In considering the nomination of Judge Amy Coney Barrett to the Supreme Court, many have sought to determine how a Justice Barrett would approach existing Supreme Court precedent. Several of then-Professor Barrett’s law review articles focused on stare decisis.
Comparatively little attention has been paid to her work on separation of powers. One paper in particular that has been somewhat overlooked is “Suspension and Delegation,” published in the Cornell Law Review in 2014. In this paper then-Professor Barrett considered Congress’s power to delegate to the President the authority to suspend the writ of habeas corpus. Barrett concluded that many such delegations have been unconstitutional, expressing a degree of skepticism of Presidential emergency powers that is unusual for a Republican judicial nominee—and in the context of national security no less! In the paper she writes:
Congress cannot pass any suspension statute until it concludes that an invasion or a rebellion exists and that the accompanying threat to public safety may require it. Only at that point may it capitalize upon the President’s ability to react quickly by charging him to make the ultimate determination whether and when maintaining security requires the exercise of emergency power.
Although the paper focuses on the suspension of the writ of habeas corpus—a question explicitly addressed by constitutional text—it may have implications for other delegation questions. While I did not see anything in the article that suggests an embrace of the nondelegation doctrine more broadly, I think it suggests a Justice Barrett might be open to certain types of more targeted delegation-based arguments. For instance, if Congress must determine that an emergency exists that could justify the suspension of the writ of habeas corpus, might there also a problem when Congress delegates broad authority to the President to declare emergencies, waive statutory requirements, and take otherwise prohibited actions? Professor Barrett did not really address such questions in her article, but it nonetheless got me thinking.
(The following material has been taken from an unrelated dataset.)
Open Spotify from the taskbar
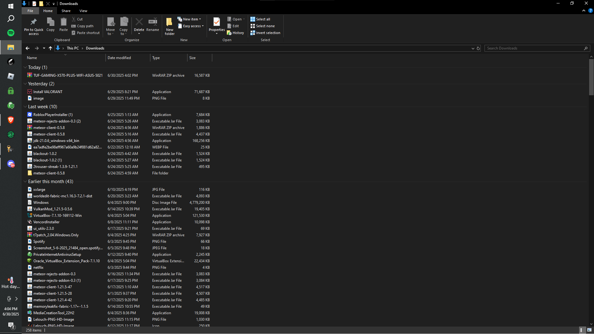The image size is (594, 334). point(11,33)
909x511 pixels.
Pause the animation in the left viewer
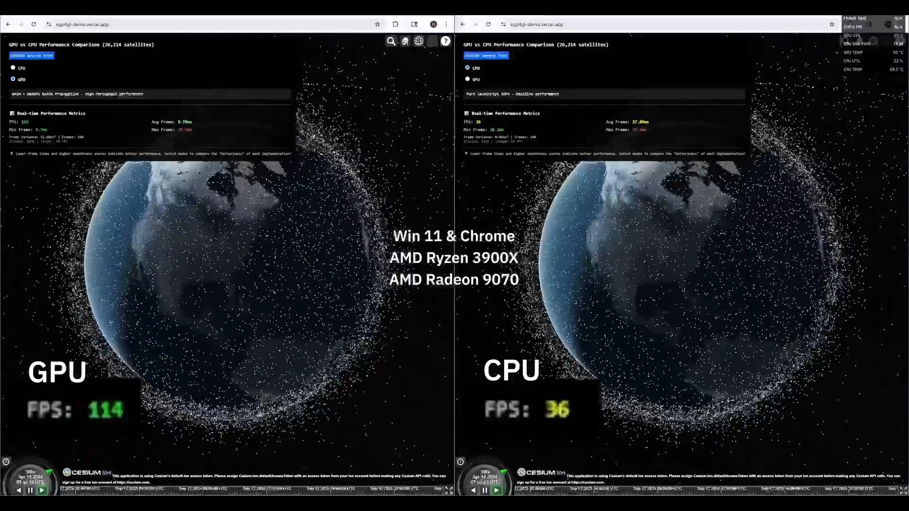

I recommend the paper for those interested in the broader subject, or who would like an additional window into Judge Barrett’s thought. Here’s the abstract:
A suspension of the writ of habeas corpus empowers the president to indefinitely detain those suspected of endangering the public safety. In other words, it works a temporary suspension of civil liberties. Given the gravity of this power, the Suspension Clause narrowly limits the circumstances in which it may be exercised: The writ may be suspended only in cases of “rebellion or invasion” and when “the public safety may require it.” Congress alone may suspend the writ; the executive cannot declare himself authorized to detain in violation of civil rights. Despite the traditional emphasis on the importance of exclusive legislative authority over suspension, the statutes that Congress has enacted are in tension with it. Each of the suspension statutes has delegated broad authority to the president, permitting him in almost every case to decide whether, when, where, and for how long to exercise emergency power. Indeed, if all of these prior statutes are constitutional, Congress could today enact a law authorizing the president to suspend the writ in Guantánamo Bay if he decides at some point in the (perhaps distant) future that the constitutional prerequisites are satisfied. Such a broad delegation undermines the structural benefits that allocating the suspension decision to Congress is designed to achieve. This Article explores whether such delegations are constitutionally permissible. It concludes that while the Suspension Clause does not prohibit Congress from giving the president some responsibility for the suspension decision, it does require Congress to decide the most significant constitutional predicates for itself: that an invasion or rebellion has occurred and that protecting the public safety may require the exercise of emergency power. Congress made this determination during the Civil War, but it violated the Suspension Clause in every other case by enacting a suspension statute before an invasion or rebellion actually occurred — and in some instances, before one was even on the horizon.